By QUINTON SMITH/YachatsNews.com
The Yachats City Council on Wednesday completed its last meeting of a contentious year, doing a little business but mostly citing accomplishments of two outgoing members, listening to a simple warning from another, and getting a mea culpa from one councilor-elect.
It was the last meeting for Mayor John Moore, who had served a two-year term; for Max Glenn, who was appointed to the council in 2014 and elected in 2016; and, for Jim Tooke, also elected in 2016. All three were defeated in November’s general election.
Councilor Leslie Vaaler, who won the mayoral race, submitted her resignation Wednesday, effective Jan. 1 so that she can be sworn in Jan. 7 as mayor.
Ann Stott and Greg Scott, who came in first and second in a five-way race for two council seats, will also join the council in January.
Once those three take their new seats next month, the council will begin the process – outlined in the city charter — of advertising for and eventually appointing a fifth councilor to finish the last two years of Vaaler’s four-year council term.
The council already has one appointed member, Mary Ellen O’Shaughnessey, who joined the council last March, to fill a term that runs until January 2023.
Post-election feelings
But there were apparently some hard feelings lingering from the election.
During a typically routine presentation on the yearly audit of the city’s finances, Glenn said that during the election campaign candidates were alleging that city finances were “a real mess and that money was missing.” He asked auditor Teresa Hanford is that was true or possible.
Hanford said the city’s finances were strong and in good shape.
“If there were significant amounts of money missing, I would know it,” Hanford said. But she said if small, cash transactions were not reported, those would not show up in an audit.

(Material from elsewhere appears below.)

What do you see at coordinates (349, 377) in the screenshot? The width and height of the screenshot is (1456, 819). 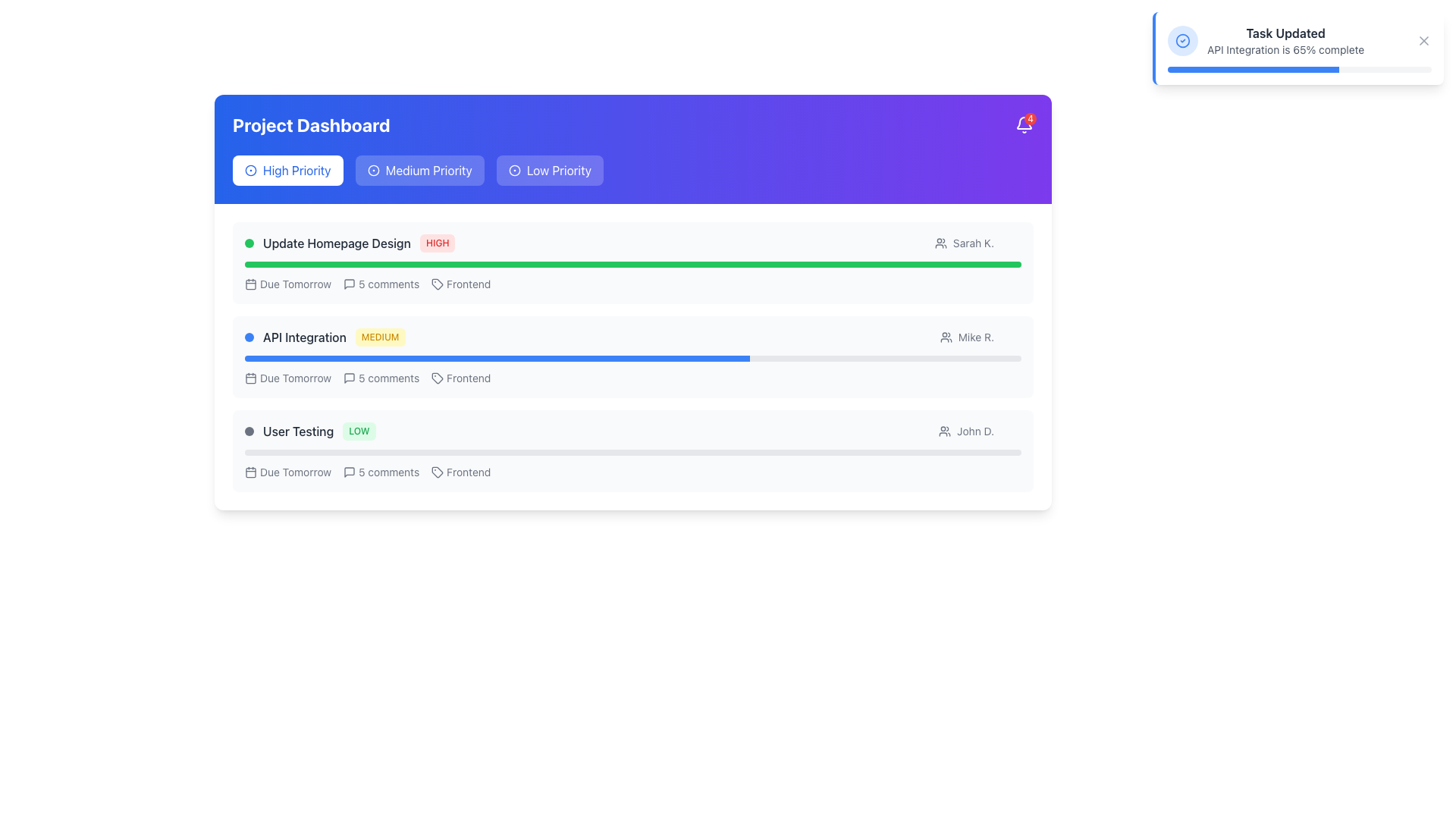 I see `the comment icon` at bounding box center [349, 377].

“I’m going to look for fraud, but I’m not looking at every dollar,” she said. “If $200 disappears, we’re not going to find it.”
Scott, who was listening in to the online meeting, then said during the campaign he expressed his concerns about cash transactions “not showing up in the system.”

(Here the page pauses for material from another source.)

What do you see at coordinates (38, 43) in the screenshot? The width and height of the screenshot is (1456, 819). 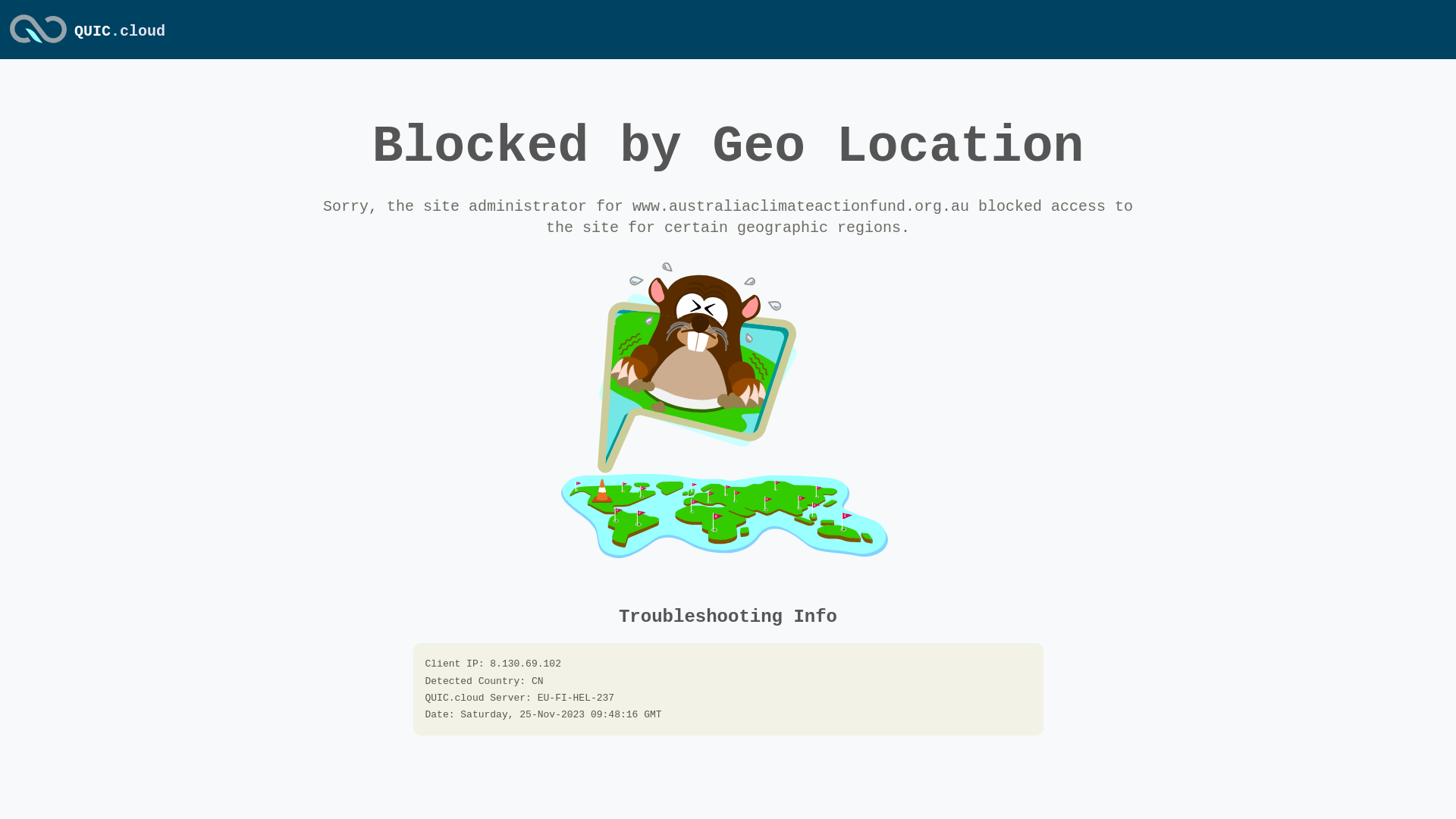 I see `'QUIC.cloud'` at bounding box center [38, 43].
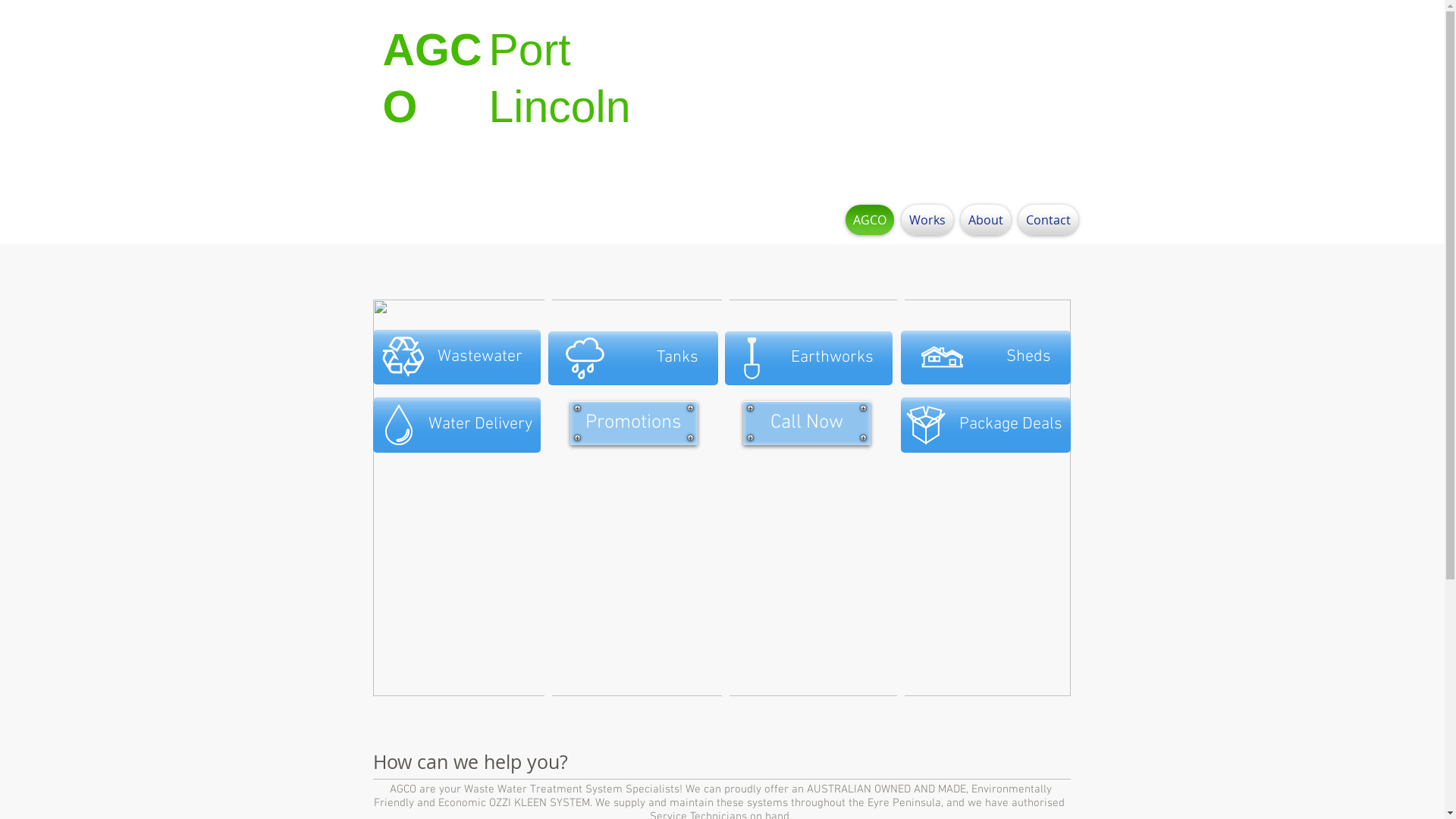  I want to click on 'Contact', so click(1046, 219).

But Sue Forty, the finance director from the Oregon Cascades West Council of Governments, and Don Groth, a retired accountant who has been volunteering his services, both said that the city has established internal controls to help prevent that from happening.
Their reassurance seemed to settle the issue, and the council voted 4-1 to retain Hanford’s firm for one more year for continuity’s sake rather than put the audit out for bid in the spring. Vaaler voted no, explaining “I’m just not ready to make that decision at this time.”
Decision on Ocean View Drive
To settle a year-long issue, the council voted unanimously to make permanent the one-way southbound direction of Ocean View Drive between West Seventh Street and Yachats State Park.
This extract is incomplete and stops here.